Where do you stand on the issue of self-storage staff evaluations? I conducted a survey within my own organization and found most employees welcome the interaction with their supervisor or owner. Though many are a bit nervous to hear negative feedback, most admit performance reviews are a necessary evil to achieve company growth.
There’s a an appropriate quote from Shari Harley, founder and president of international training and consulting firm Candid Culture, that I think helps put things in the proper context: “Each of us, regardless of title and level in the organization, is 100 percent accountable for our happiness, success and satisfaction at work—not our boss and not our company.” This is a good frame of mind from which to approach evaluations. Keeping these interactions upbeat will yield better results.
Let’s examine why performance reviews are so essential, as well as when and how to conduct them.
The goal of the staff-review process is really two-fold. One aim is to examine an employee’s job description and evaluate his performance and function within that context, while the other is to assess how he contributes to overall company performance. Reviews are designed to show employees where they shine and identify areas for improvement. If you tell a team member he’s “perfect” and never specify areas for growth, he’s likely to become complacent. I believe there’s always something new to learn in any job.
Some companies have employees write a self-evaluation each year, which can provide great insight to the areas in which they believe they’ve made gains or have deficits, as well as how they view their own accomplishments. Regardless of who writes them, though, performance reviews help reveal who’s highly motivated and takes initiative, which helps you assess how employees contribute to company performance, which creates an understanding of when and why staff should receive rewards, including raises.
When your self-storage business has been outperforming expectations, this a scenario that often leads to deserved pay increases for staff. The uncomfortable flip side is when you have to share that company performance is below projections, and though the team may have done a great job, raises won’t be given. It’s also possible the company hasn’t met expectations, but a pay increase is warranted anyway based on staff accomplishments. Conducting evaluations helps clarify all these decisions.
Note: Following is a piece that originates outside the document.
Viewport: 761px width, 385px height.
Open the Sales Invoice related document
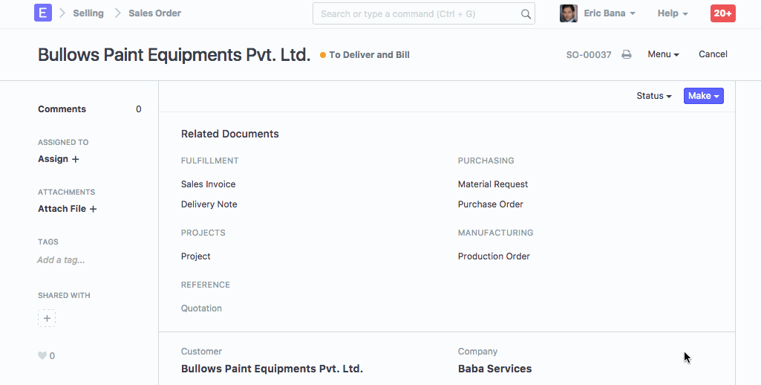[x=208, y=184]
Reviews may also help build positive attitudes or correct negative or incorrect behaviors that could become detrimental to the organization. They’re like road maps in that they show employees where they’ve been, where they are, where they should be headed and how to get there.
When to Review
Most self-storage companies review employees annually. New staff members may be reviewed after a 90-day probation period to determine how well they’re settling into their position as well as to reinforce the company’s vision and their role within it.
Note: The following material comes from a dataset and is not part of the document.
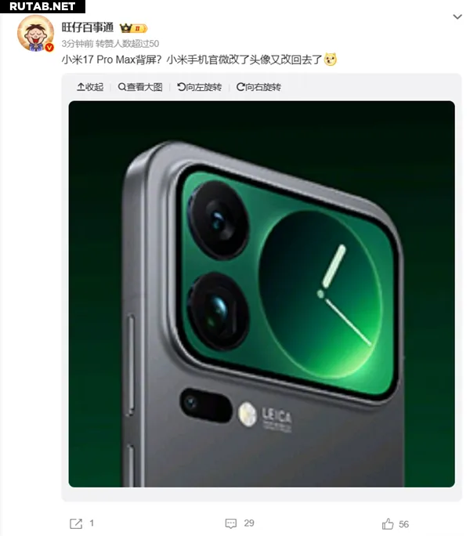Open the 旺仔百事通 username link

click(88, 27)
Reviews should be conducted on or very close to the anniversary of an employee’s hire date. This creates consistent expectations and allows everyone to prepare. Conducting evaluations on a schedule also demonstrates that you recognize the significance of the process and emphasizes the employee’s importance to the company.
How to Review
When it comes to evaluations, presentation is everything! Most companies have a formal format and process to follow, which often involves a form to complete. The form typically allows the supervisor to score the employee on various performance measurements. It should also include a place for the evaluator to write comments describing the reason for each rating.
Your evaluation should assess criteria such as the employee’s dependability, job knowledge, work productivity, cooperation, initiative, ability to meet deadlines and anything else that’s important to your organization. It should point out limitations as well as talents. If you note deficiencies, address how to bolster them.
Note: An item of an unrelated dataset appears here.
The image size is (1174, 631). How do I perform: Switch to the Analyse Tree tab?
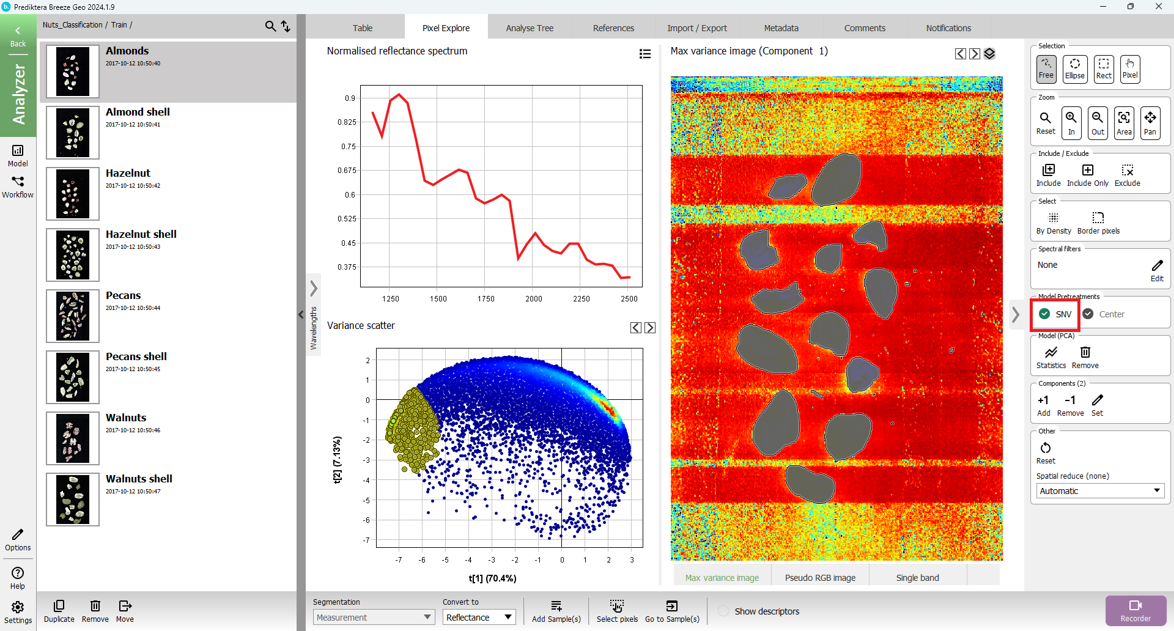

A detailed performance evaluation will take time and effort. Unless this is an employee’s first, the previous year’s assessment should be used as a reference. Go back and review any previous notes for improvement. You’ll need to reflect on the employee’s year and any notes in his file regarding accolades or disciplinary action. It’s important to be as specific as possible, which is why making notes on strengths and weaknesses throughout the year is helpful. For example, let the employee know you’ve seen his outstanding Google reviews, or about the complimentary phone call you received from a satisfied tenant.
Give the employee every opportunity to interact with you, so the evaluation is more of a conversation than a one-way monologue. The more you engage, the more likely he’ll want to set higher goals for the coming year. All staff want to feel like they’ve had input into setting their objectives, no matter what job they have. As Jim Goodnight, CEO of SAS Institute, has said, “Treat employees like they make a difference, and they will.”
Due to the time and money every organization invests in its employees, follow-ups to staff evaluations are a must! It’s a simple task that shows your team just how important they are to you and the entire company. If your people have no goals for which to strive, their jobs will become boring and unsatisfying. Ensuring growth for everyone will keep them interested and happy.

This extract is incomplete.